Expediting My Repayment
I paid off my credit card debt by taking two steps. First, I transferred my balance to a different card with a much lower APR by taking advantage of an introductory rate. The interest rate on my original credit card was extremely high, and it was making it incredibly difficult to make a dent in what I actually owed.
Once I made the transfer, I was able to start paying it off in earnest. I took on some additional jobs by picking up freelance IT work, even selling baked goods, and mowing lawns. That was step number two. All of my extra money went directly to paying off my credit cards. Before the introductory rate was up, I had paid off my credit card debt — and could then focus on my student loans.
The idea behind expediting credit card debt repayment was pretty simple: reduce my debt expenses and increase my income. On a sheet a paper, it’s just a simple addition-subtraction problem; both actions led to a more positive future and net worth.
Why I Chose to Kill Off Credit Card Debt
So why was it so important that I pay off my credit card? After all, I had student debt too. In light of my debts, I picked out credit card debt because I felt that it would have affected my ability to save for retirement the most. The reason lies in the interest rates on my debts and the potential return of starting retirement earlier.

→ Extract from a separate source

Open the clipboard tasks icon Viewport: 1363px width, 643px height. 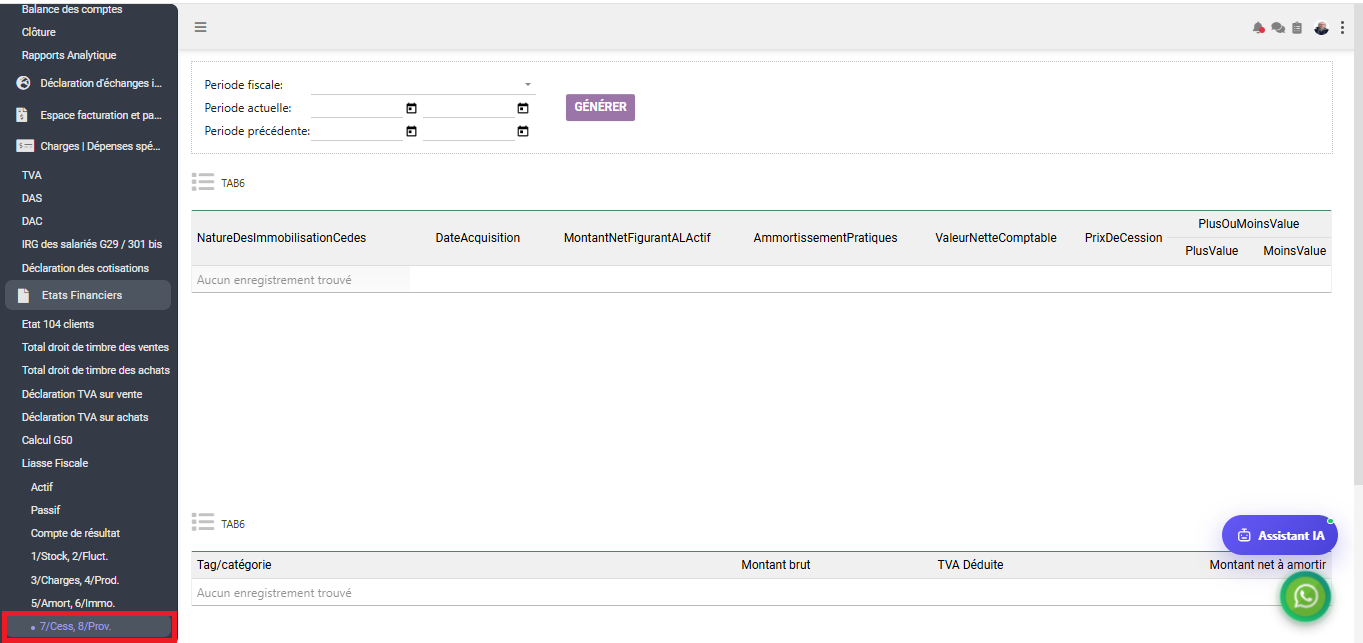[1297, 28]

Even though I had more student debt than credit debt, I prioritized my credit card debt over my student loan debt because the interest rate was higher. While it may not make sense, I knew I wasn’t paying off all my student debt anytime soon, so I had to settle on the monthly payment which was manageable. The monthly payment for my credit card debt was not going to be as manageable, and it would have risen considerably if it got sidelined.
As mentioned earlier, that decision was based entirely off the interest rate on my credit card in relation to my student debt. The monthly payments on my credit card would have gotten worse due to interest while the student loan payments were going to remain doable. I had a better chance at paying my credit card debt sooner while sticking to my budget.

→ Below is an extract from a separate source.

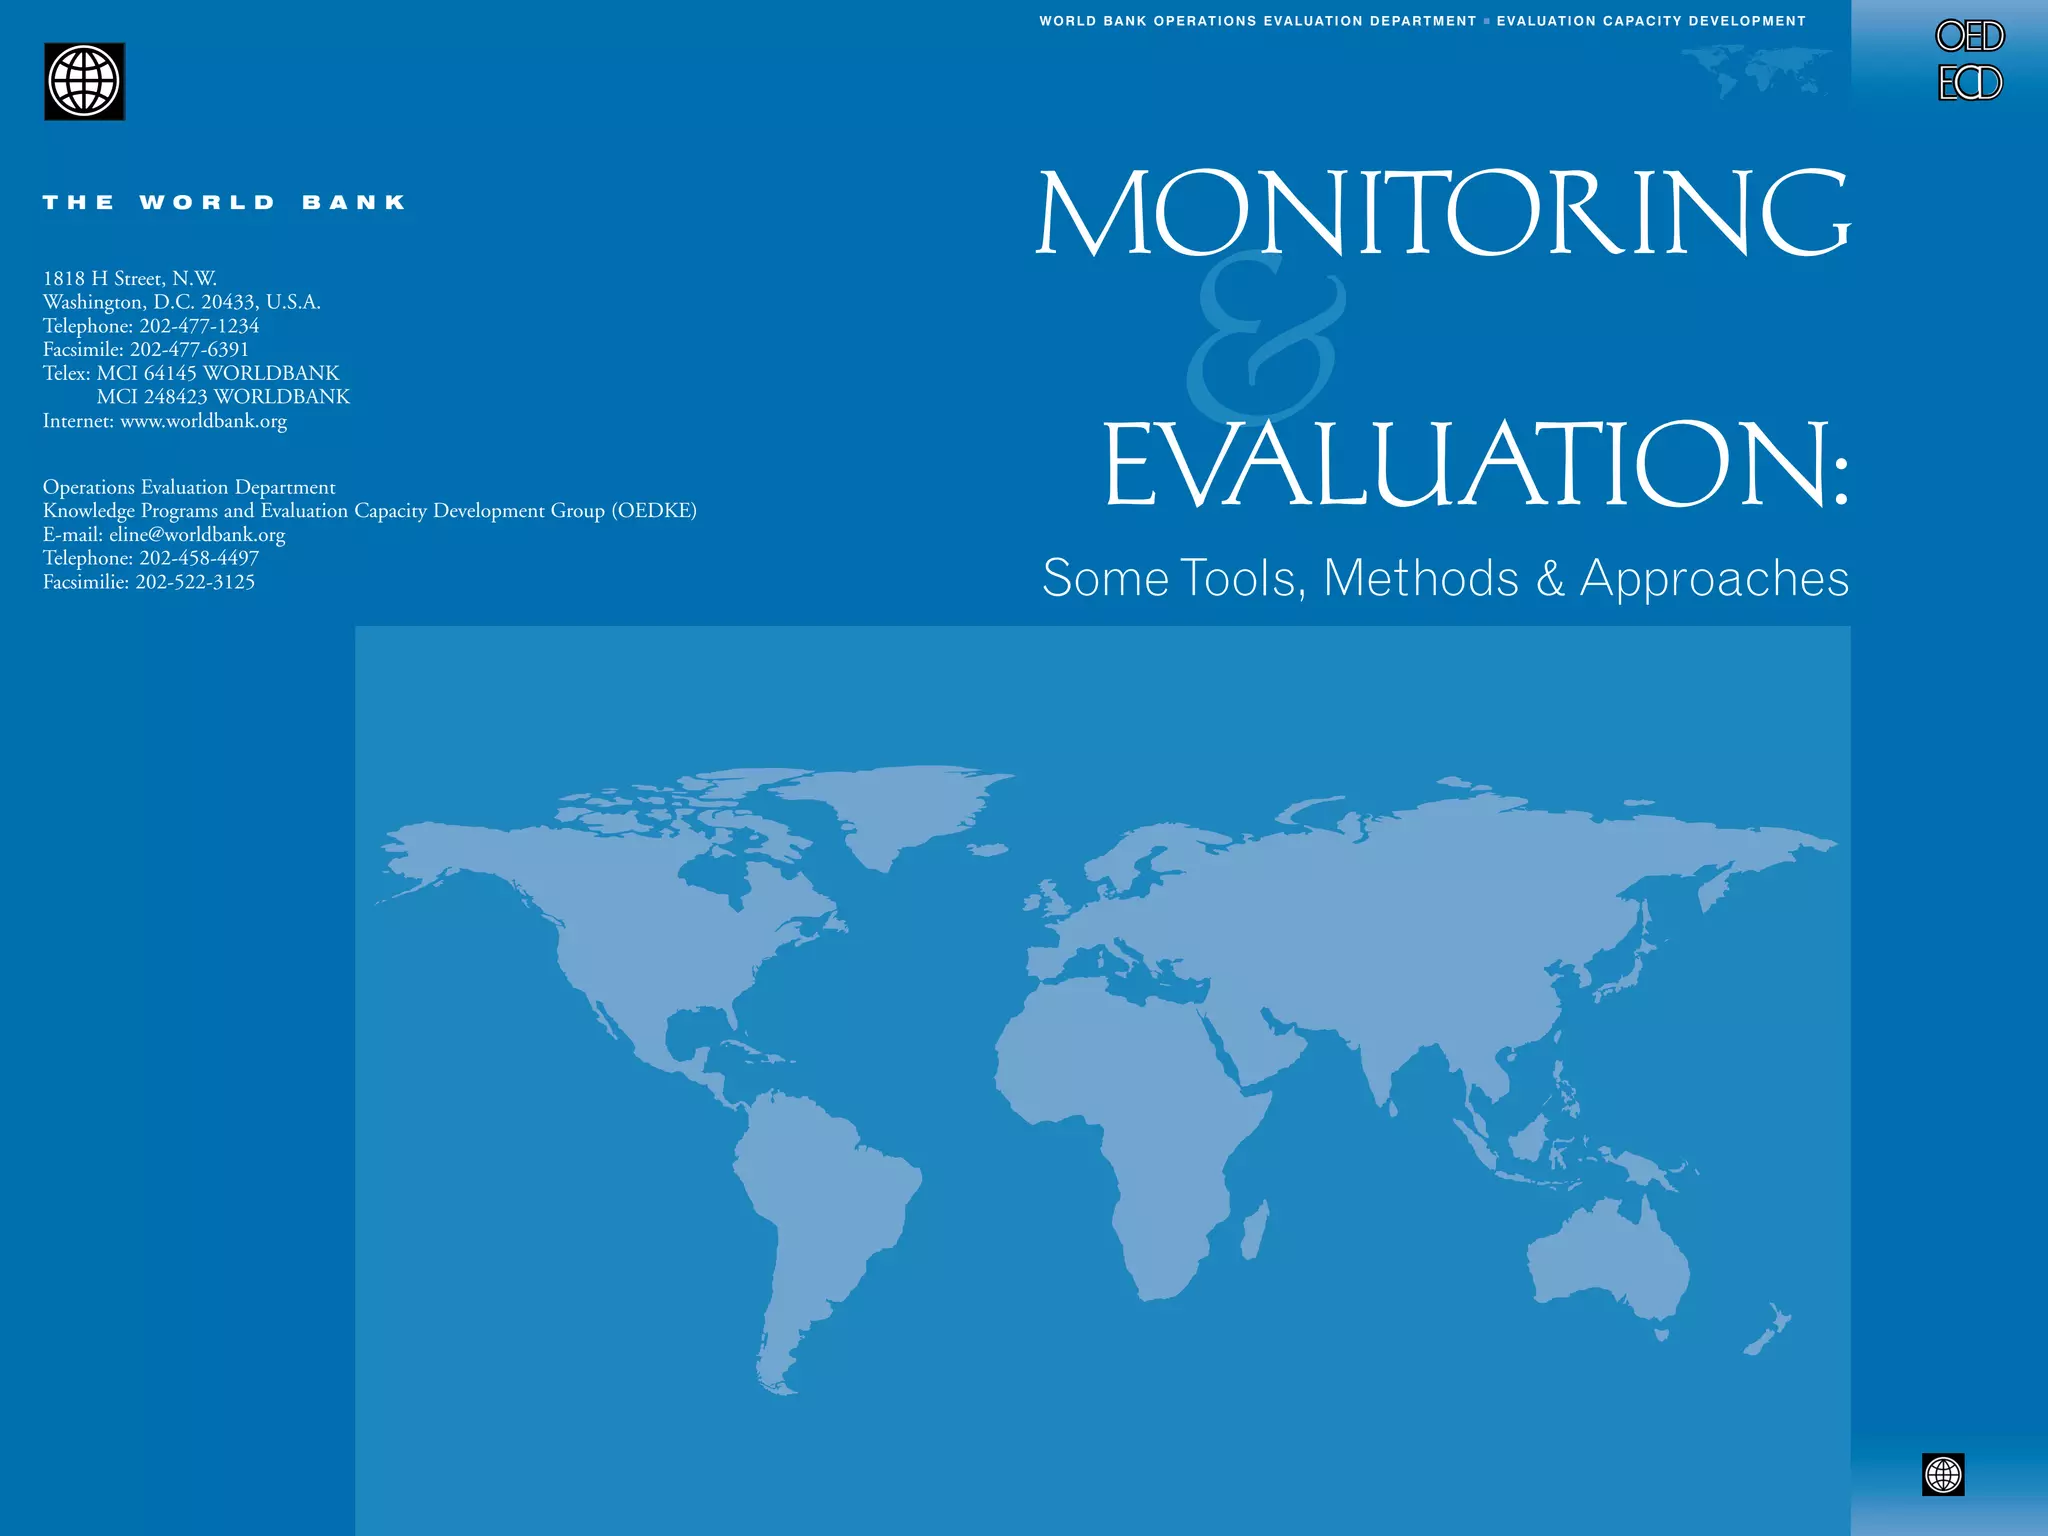Image resolution: width=2048 pixels, height=1536 pixels.
Task: Click the EVALUATION: title word
Action: (1475, 465)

When it comes to saving for retirement, time is your biggest advantage. Saving even a little bit each month can really add up in the long run. This is thanks to the wonder that is compounding interest. Unfortunately, that wonder also would have held me back if my credit card debt stuck around. Any contribution that I could have made towards growing my future net worth would have been devoted to combating my rising credit card debt. This would have left me in a vulnerable position down the road.
Summing it Up
When you have credit card debt, it can impact your ability to save for retirement in a significant way. Every dollar that you are putting towards your credit cards is a dollar that you cannot put towards your retirement. Instead of taking advantage of growing your wealth with interest, you’ll spend time combatting interest that is adding to your debt. If you pay off your credit cards sooner rather than later, then you can experience the positive side of interest sooner.
If you have debt of any kind, planning out your repayment is a big step. Come up with a game plan to pay it off; I started by first lowering your interest rate on my credit card debt. Retiring is typically much harder if you have debt holding you back!